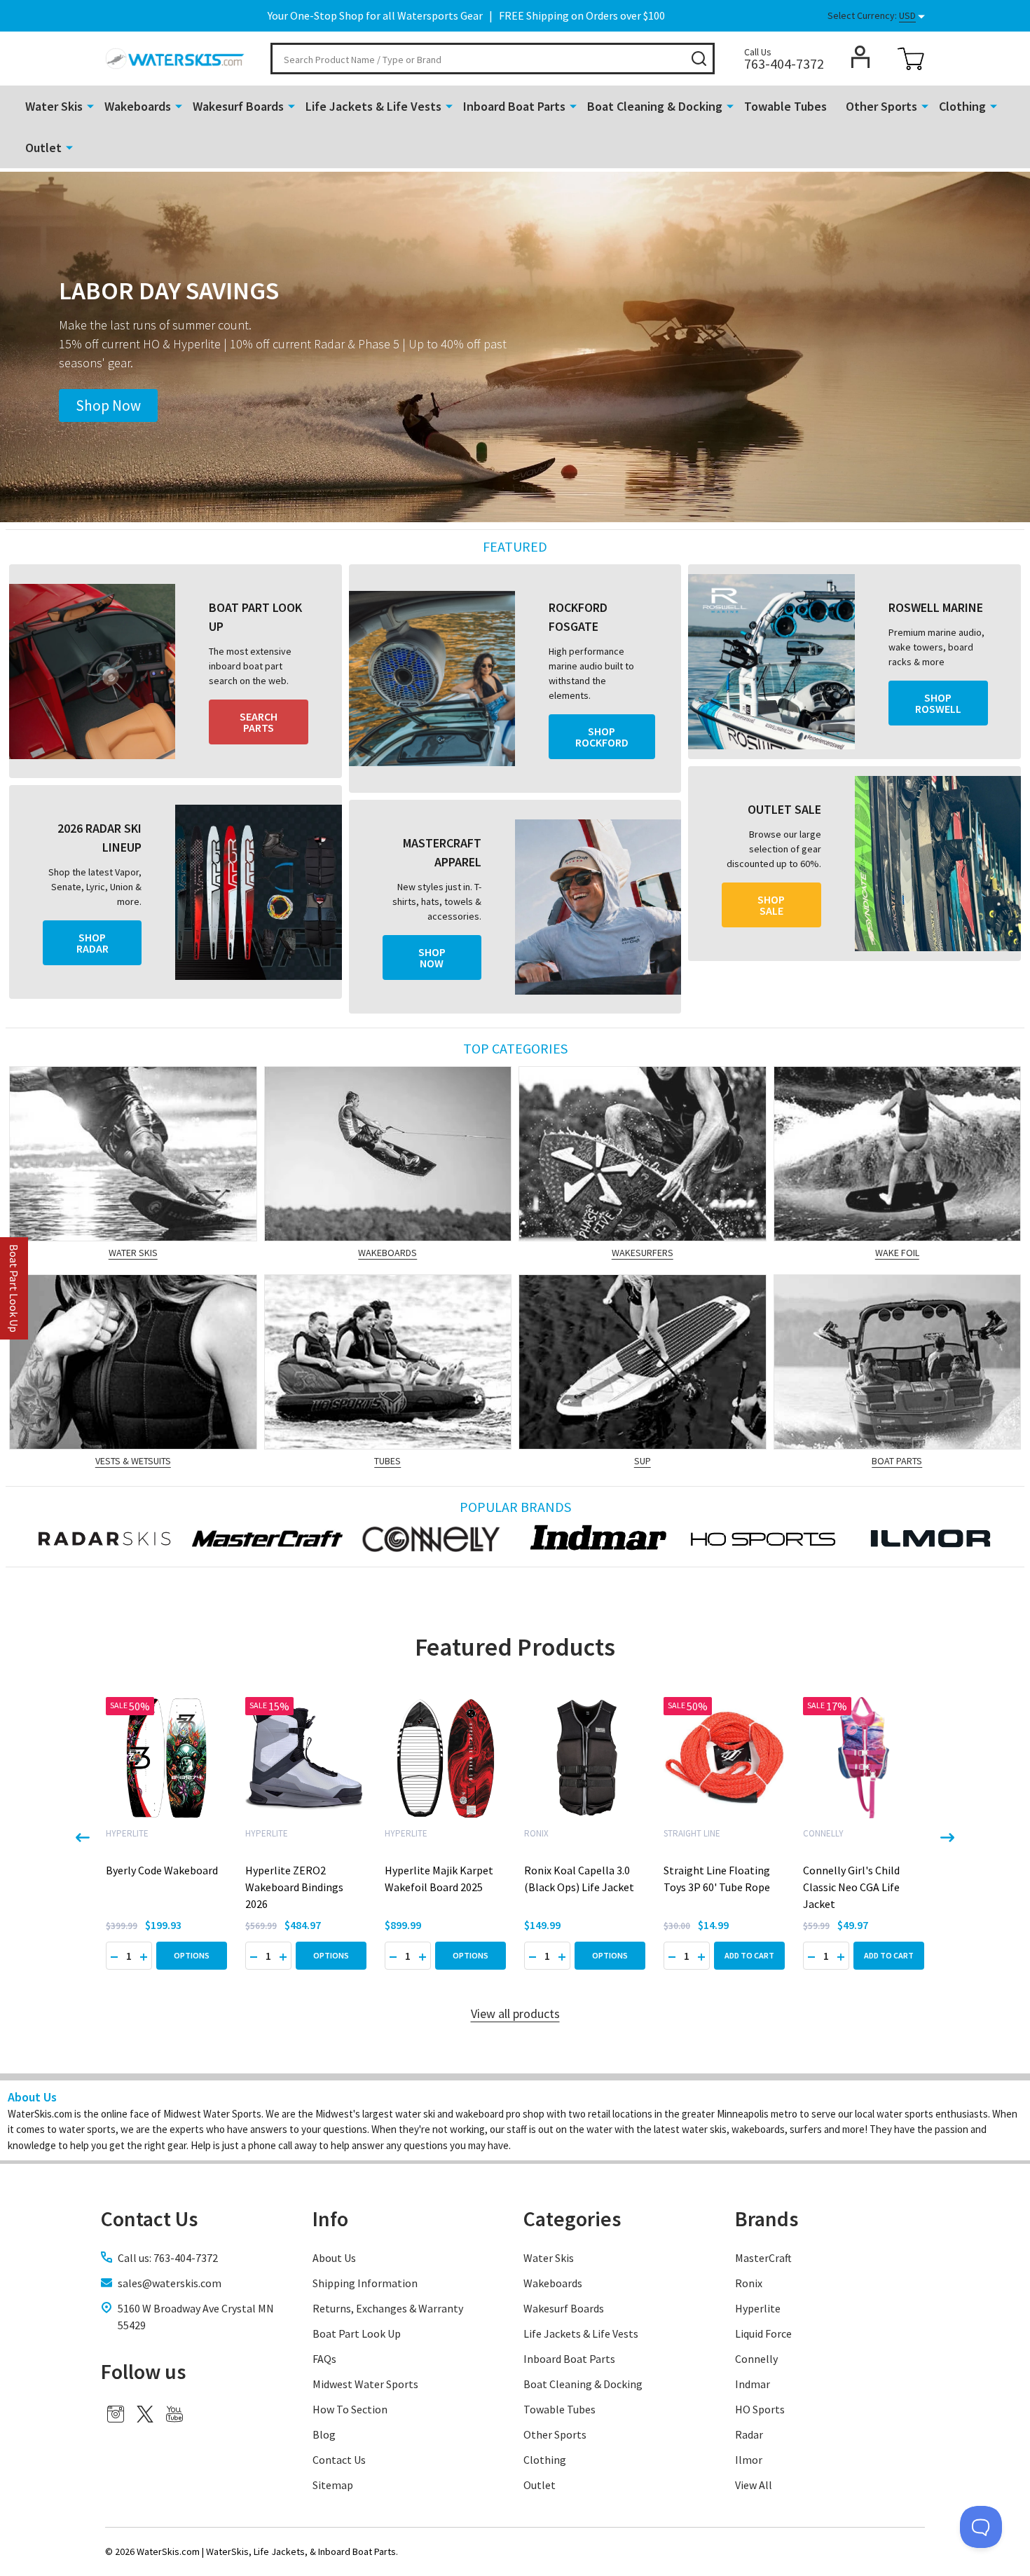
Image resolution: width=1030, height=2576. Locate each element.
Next (947, 1837)
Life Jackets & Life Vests (373, 106)
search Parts (258, 722)
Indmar (752, 2384)
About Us (334, 2258)
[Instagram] (115, 2414)
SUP (642, 1460)
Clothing (962, 106)
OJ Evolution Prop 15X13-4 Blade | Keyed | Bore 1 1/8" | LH (578, 1887)
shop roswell (938, 703)
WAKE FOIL (897, 1252)
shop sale (771, 905)
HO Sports (760, 2409)
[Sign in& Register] (860, 57)
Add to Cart (470, 1955)
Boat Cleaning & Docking (654, 106)
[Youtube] (174, 2414)
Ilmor (748, 2460)
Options (192, 1955)
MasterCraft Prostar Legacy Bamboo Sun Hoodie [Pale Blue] (851, 1887)
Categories (572, 2218)
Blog (324, 2434)
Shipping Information (365, 2283)
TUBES (387, 1460)
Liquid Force (763, 2333)
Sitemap (333, 2485)
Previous (83, 1837)
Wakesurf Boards (238, 106)
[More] (90, 105)
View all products (515, 2013)
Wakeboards (137, 106)
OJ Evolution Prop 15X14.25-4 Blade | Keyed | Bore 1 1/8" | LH (443, 1887)
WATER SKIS (133, 1252)
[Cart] (911, 59)
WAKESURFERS (642, 1252)
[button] (108, 406)
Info (330, 2218)
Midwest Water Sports (365, 2384)
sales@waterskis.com (169, 2283)
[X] (145, 2414)
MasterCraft (763, 2258)
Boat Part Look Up (357, 2333)
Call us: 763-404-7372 (168, 2258)
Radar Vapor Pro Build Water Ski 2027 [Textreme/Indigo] (297, 1887)
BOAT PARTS (897, 1460)
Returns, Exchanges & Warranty (388, 2308)
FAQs (324, 2359)
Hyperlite (758, 2308)
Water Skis (54, 106)
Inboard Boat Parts (514, 106)
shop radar (92, 942)
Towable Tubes (785, 106)
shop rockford (602, 736)
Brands (766, 2218)
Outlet (43, 147)
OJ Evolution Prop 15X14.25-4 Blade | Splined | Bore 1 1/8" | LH (722, 1887)
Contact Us (339, 2460)
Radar (749, 2434)
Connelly (756, 2359)
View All (753, 2485)
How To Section (350, 2409)
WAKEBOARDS (387, 1252)
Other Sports (881, 106)
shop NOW (432, 957)
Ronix (748, 2283)
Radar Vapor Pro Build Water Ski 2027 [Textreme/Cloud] (158, 1887)
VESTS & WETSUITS (133, 1460)
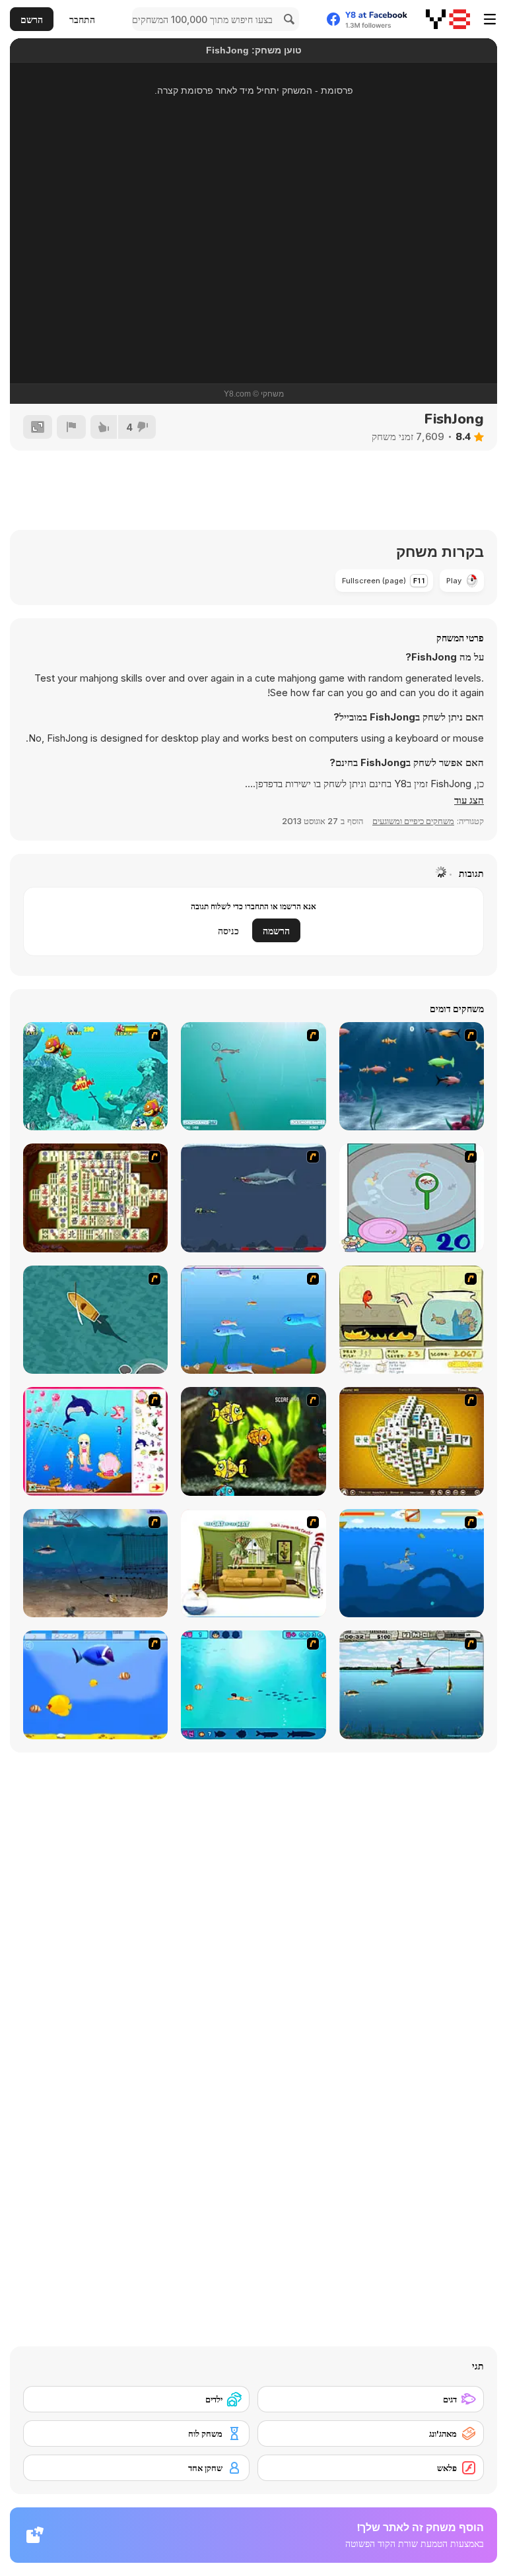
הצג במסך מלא (253, 314)
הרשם (31, 19)
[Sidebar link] (490, 19)
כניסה (228, 930)
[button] (469, 800)
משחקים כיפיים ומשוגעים (413, 821)
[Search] (287, 19)
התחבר (82, 19)
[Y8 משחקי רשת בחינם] (448, 19)
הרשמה (276, 930)
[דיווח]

Activity
Exactly as written, please copy out the whole set of records, skipping images.

Expected output
Image resolution: width=1030, height=2576. Locate each element.
Next (947, 1837)
Life Jackets & Life Vests (373, 106)
search Parts (258, 722)
Indmar (752, 2384)
About Us (334, 2258)
[Instagram] (115, 2414)
SUP (642, 1460)
Clothing (962, 106)
OJ Evolution Prop 15X13-4 Blade | Keyed | Bore 1 1/8" | LH (578, 1887)
shop roswell (938, 703)
WAKE FOIL (897, 1252)
shop sale (771, 905)
HO Sports (760, 2409)
[Sign in& Register] (860, 57)
Add to Cart (470, 1955)
Boat Cleaning & Docking (654, 106)
[Youtube] (174, 2414)
Ilmor (748, 2460)
Options (192, 1955)
MasterCraft Prostar Legacy Bamboo Sun Hoodie [Pale Blue] (851, 1887)
Categories (572, 2218)
Blog (324, 2434)
Shipping Information (365, 2283)
TUBES (387, 1460)
Liquid Force (763, 2333)
Sitemap (333, 2485)
Previous (83, 1837)
Wakesurf Boards (238, 106)
[More] (90, 105)
View all products (515, 2013)
Wakeboards (137, 106)
OJ Evolution Prop 15X14.25-4 Blade | Keyed | Bore 1 1/8" | LH (443, 1887)
WATER SKIS (133, 1252)
[Cart] (911, 59)
WAKESURFERS (642, 1252)
[button] (108, 406)
Info (330, 2218)
Midwest Water Sports (365, 2384)
sales@waterskis.com (169, 2283)
[X] (145, 2414)
MasterCraft (763, 2258)
Boat Part Look Up (357, 2333)
Call us: 763-404-7372 (168, 2258)
Radar Vapor Pro Build Water Ski 2027 [Textreme/Indigo] (297, 1887)
BOAT PARTS (897, 1460)
Returns, Exchanges & Warranty (388, 2308)
FAQs (324, 2359)
Hyperlite (758, 2308)
Water Skis (54, 106)
Inboard Boat Parts (514, 106)
shop radar (92, 942)
Towable Tubes (785, 106)
shop rockford (602, 736)
Brands (766, 2218)
Outlet (43, 147)
OJ Evolution Prop 15X14.25-4 Blade | Splined | Bore 1 1/8" | LH (722, 1887)
Contact Us (339, 2460)
Radar (749, 2434)
Connelly (756, 2359)
View All (753, 2485)
How To Section (350, 2409)
WAKEBOARDS (387, 1252)
Other Sports (881, 106)
shop NOW (432, 957)
Ronix (748, 2283)
Radar Vapor Pro Build Water Ski 2027 [Textreme/Cloud] (158, 1887)
VESTS & WETSUITS (133, 1460)
הצג במסך מלא (253, 314)
הרשם (31, 19)
[Sidebar link] (490, 19)
כניסה (228, 930)
[button] (469, 800)
משחקים כיפיים ומשוגעים (413, 821)
[Search] (287, 19)
התחבר (82, 19)
[Y8 משחקי רשת בחינם] (448, 19)
הרשמה (276, 930)
[דיווח]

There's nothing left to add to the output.